§ DATA IN THIS EXERCISE
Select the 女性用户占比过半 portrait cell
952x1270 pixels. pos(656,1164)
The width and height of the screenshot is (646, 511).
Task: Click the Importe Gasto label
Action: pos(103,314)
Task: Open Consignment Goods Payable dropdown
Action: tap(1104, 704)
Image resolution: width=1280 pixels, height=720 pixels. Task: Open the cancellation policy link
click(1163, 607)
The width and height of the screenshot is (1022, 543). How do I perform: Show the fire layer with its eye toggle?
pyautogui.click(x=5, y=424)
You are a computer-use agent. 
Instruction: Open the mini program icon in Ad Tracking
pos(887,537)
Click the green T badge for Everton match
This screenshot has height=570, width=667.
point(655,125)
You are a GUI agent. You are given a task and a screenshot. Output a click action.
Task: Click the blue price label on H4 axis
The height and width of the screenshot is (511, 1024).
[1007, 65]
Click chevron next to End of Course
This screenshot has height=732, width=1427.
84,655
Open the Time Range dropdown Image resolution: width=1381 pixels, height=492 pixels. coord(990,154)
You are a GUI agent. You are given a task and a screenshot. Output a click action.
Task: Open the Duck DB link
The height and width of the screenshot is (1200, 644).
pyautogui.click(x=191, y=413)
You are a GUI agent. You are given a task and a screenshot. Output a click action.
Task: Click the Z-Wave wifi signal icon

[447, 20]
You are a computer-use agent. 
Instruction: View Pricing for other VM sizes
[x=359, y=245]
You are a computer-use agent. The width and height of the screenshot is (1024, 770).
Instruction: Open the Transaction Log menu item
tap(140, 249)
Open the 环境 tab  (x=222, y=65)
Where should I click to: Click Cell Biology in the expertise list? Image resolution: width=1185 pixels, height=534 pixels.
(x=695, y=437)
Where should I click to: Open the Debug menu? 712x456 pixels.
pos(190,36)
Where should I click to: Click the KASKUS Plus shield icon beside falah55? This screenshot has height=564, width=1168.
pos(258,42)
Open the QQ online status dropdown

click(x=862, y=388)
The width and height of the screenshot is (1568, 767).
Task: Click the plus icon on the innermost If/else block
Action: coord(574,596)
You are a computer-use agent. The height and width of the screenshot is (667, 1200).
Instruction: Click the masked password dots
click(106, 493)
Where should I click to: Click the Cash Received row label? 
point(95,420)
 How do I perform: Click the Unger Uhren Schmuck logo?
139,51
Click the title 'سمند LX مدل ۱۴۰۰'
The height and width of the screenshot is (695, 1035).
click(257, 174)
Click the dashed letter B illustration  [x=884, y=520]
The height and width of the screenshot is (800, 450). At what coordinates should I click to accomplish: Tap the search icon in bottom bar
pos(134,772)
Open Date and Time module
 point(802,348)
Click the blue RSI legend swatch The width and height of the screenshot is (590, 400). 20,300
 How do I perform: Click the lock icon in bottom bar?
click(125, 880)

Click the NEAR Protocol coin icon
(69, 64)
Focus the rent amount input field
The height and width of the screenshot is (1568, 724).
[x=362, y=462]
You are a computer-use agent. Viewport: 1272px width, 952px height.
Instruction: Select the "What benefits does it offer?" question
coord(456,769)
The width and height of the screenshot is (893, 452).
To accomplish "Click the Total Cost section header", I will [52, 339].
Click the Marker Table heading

§ DESCRIPTION OF THE TASK
Write out, word for word, the line containing "Open Date and Time module" and every line after it to the end of the data above.

§ PROBLEM SOLUTION
Open Date and Time module
 point(802,348)
Click the blue RSI legend swatch The width and height of the screenshot is (590, 400). 20,300
 How do I perform: Click the lock icon in bottom bar?
click(125, 880)

Click the NEAR Protocol coin icon
(69, 64)
Focus the rent amount input field
The height and width of the screenshot is (1568, 724).
[x=362, y=462]
You are a computer-use agent. Viewport: 1272px width, 952px height.
Instruction: Select the "What benefits does it offer?" question
coord(456,769)
The width and height of the screenshot is (893, 452).
To accomplish "Click the Total Cost section header", I will [52, 339].
Click the Marker Table heading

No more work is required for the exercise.